Add compression ratio calculation and per-column compression stats (#18184) by johnsolomonj · Pull Request #18185 · apache/pinot

johnsolomonj · 2026-04-13T18:59:50Z

Labels: feature, release-notes, observability

Summary

Draft implementation for the PEP proposed in #18184. Kept as draft pending design review on the issue.

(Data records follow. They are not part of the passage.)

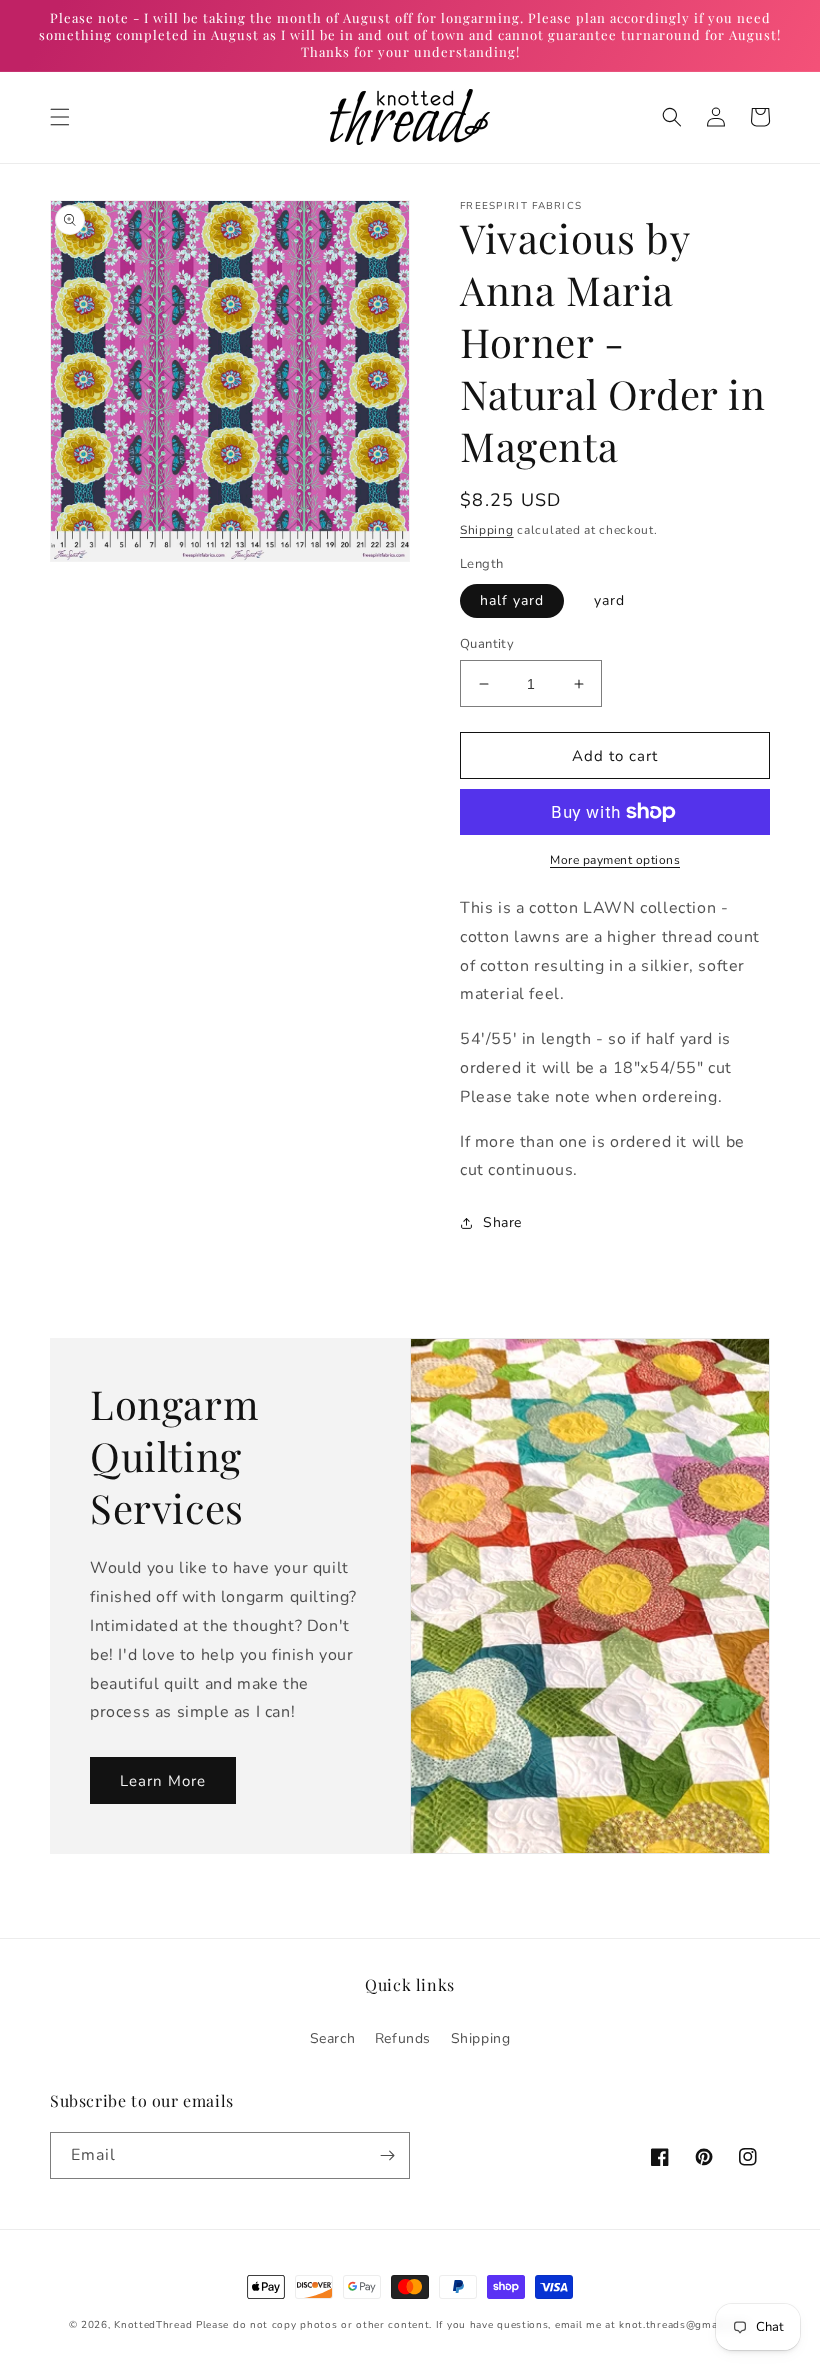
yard (609, 600)
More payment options (615, 860)
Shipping (487, 530)
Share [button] (502, 1222)
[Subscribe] (387, 2155)
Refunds (403, 2038)
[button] (60, 117)
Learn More (163, 1781)
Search (333, 2038)
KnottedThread (153, 2325)
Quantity (487, 644)
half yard (512, 600)
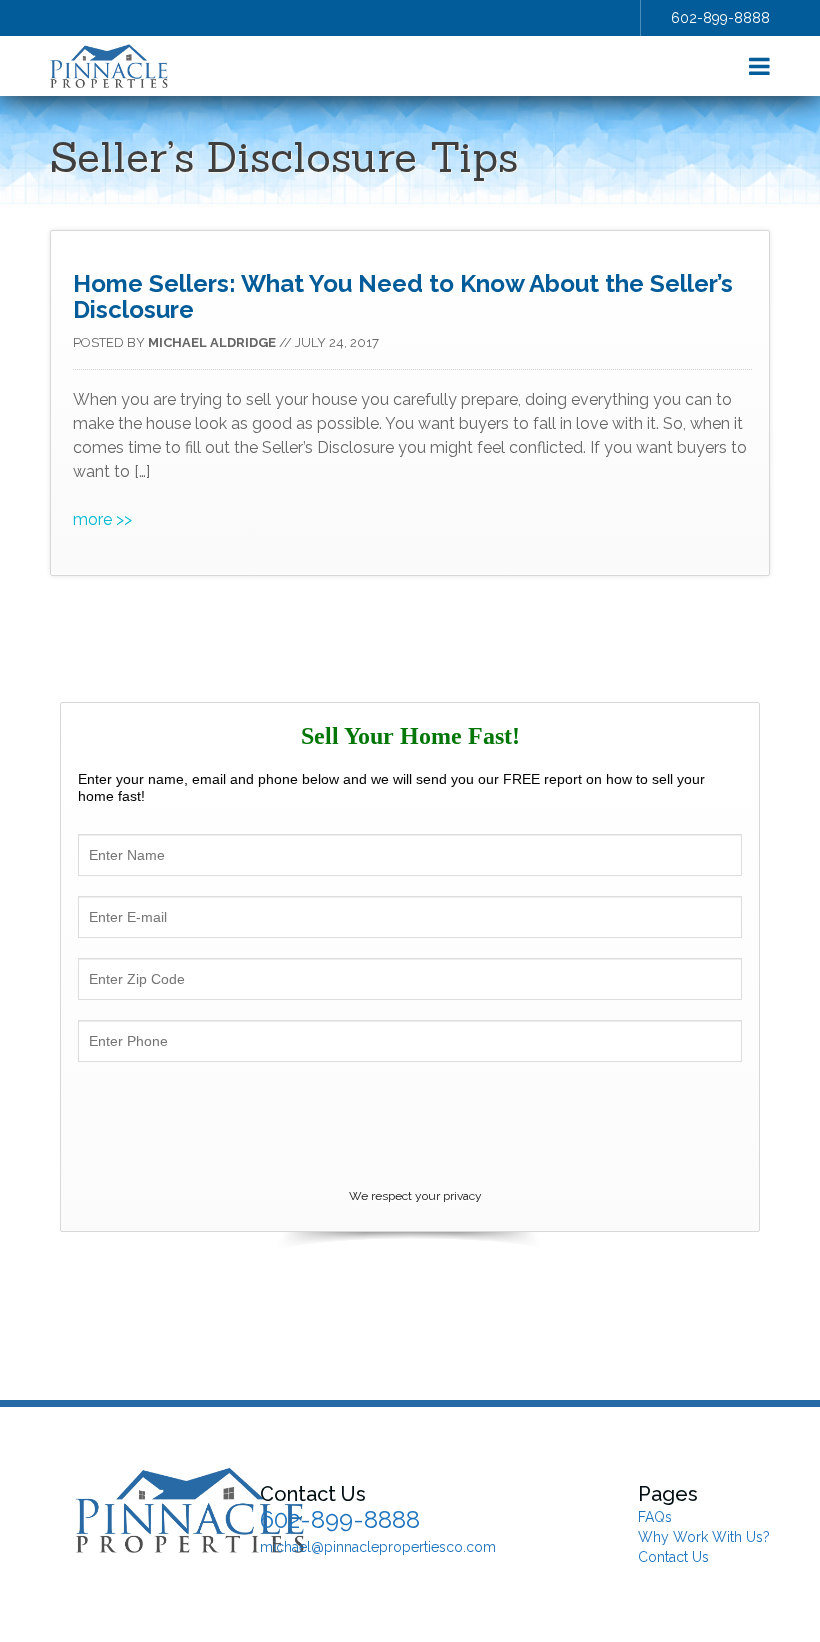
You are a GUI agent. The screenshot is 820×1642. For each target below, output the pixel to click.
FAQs (655, 1517)
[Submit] (410, 1128)
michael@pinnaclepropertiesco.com (378, 1547)
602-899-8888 (720, 18)
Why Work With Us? (704, 1537)
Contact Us (673, 1557)
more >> (102, 519)
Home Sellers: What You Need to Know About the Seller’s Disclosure (403, 296)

Adds compression ratio tracking and per-column compression stats to Pinot's existing table size and metadata APIs:

Track uncompressed forward index sizes at write time in all raw column writers (BaseChunkForwardIndexWriter subclasses, VarByteChunkForwardIndexWriterV4/V5/V6, CLPForwardIndexCreatorV2)
Track raw ingest size at write time for dict columns in SegmentDictionaryCreator (STRING via Utf8.encodedLength, BYTES via array length, BIG_DECIMAL via BigDecimalUtils.byteSize; fixed-width types computed from totalDocs × typeWidth at seal time)
Persist uncompressed size and compression codec to metadata.properties per column
Expose compressionStats, columnCompressionStats, and storageBreakdown on both GET /tables/{table}/size and GET /tables/{table}/metadata
Add TABLE_COMPRESSION_RATIO_PERCENT and TABLE_TIERED_STORAGE_SIZE controller gauges with tier lifecycle management
Gated by table-level indexingConfig.compressionStatsEnabled flag (default: off, zero overhead when disabled)

Design document

See #18184 for the full PEP including motivation, prior art, API response structure, and known corner cases.

Key design decisions

Per-value tracking: Uncompressed size tracked at individual put*() callsites, capturing raw ingested data size without chunk headers or alignment padding
Shared codec resolution: ForwardIndexType.resolveCompressionType() handles CLP codec variants, used by both BaseSegmentCreator and ForwardIndexHandler
Dict columns included: Dictionary-encoded columns get codec="DICT_ENCODED", rawIngestSizeInBytes tracked via SegmentDictionaryCreator, and onDiskSizeInBytes = forward index + dictionary file size. Columns with mixed encoding across segments produce codec="MIXED" with a per-codec codecBreakdown (segments, rawIngestSizeInBytes, onDiskSizeInBytes per codec). hasDictionary field removed — encoding fully expressed via codec.
Backward compatible: New metadata fields are additive; old segments gracefully return defaults

Test plan

Unit tests for writer uncompressed size tracking (fixed-byte, var-byte V1-V3, V4/V5/V6)
Unit tests for CLP V2 sub-stream size aggregation
Unit tests for ForwardIndexType.resolveCompressionType() codec resolution
Unit tests for ForwardIndexHandler compression stats persistence on reload
Unit tests for SegmentDictionaryCreator.getTotalRawIngestBytes() (STRING UTF-8 multi-byte, BYTES, BIG_DECIMAL, MV columns)
Controller aggregation tests (dict sentinel preservation, negative ratio guards, partial coverage)
Integration test for end-to-end compression stats API response
E2E manual tests for dict-only, raw-only, mixed codec, and flag-off scenarios via both /size and /metadata APIs
Verify zero overhead when compressionStatsEnabled = false

codecov-commenter · 2026-04-13T19:51:35Z

Codecov Report

❌ Patch coverage is 72.11155% with 210 lines in your changes missing coverage. Please review.
✅ Project coverage is 64.82%. Comparing base (b27a3ad) to head (c6fce9e).
⚠️ Report is 13 commits behind head on master.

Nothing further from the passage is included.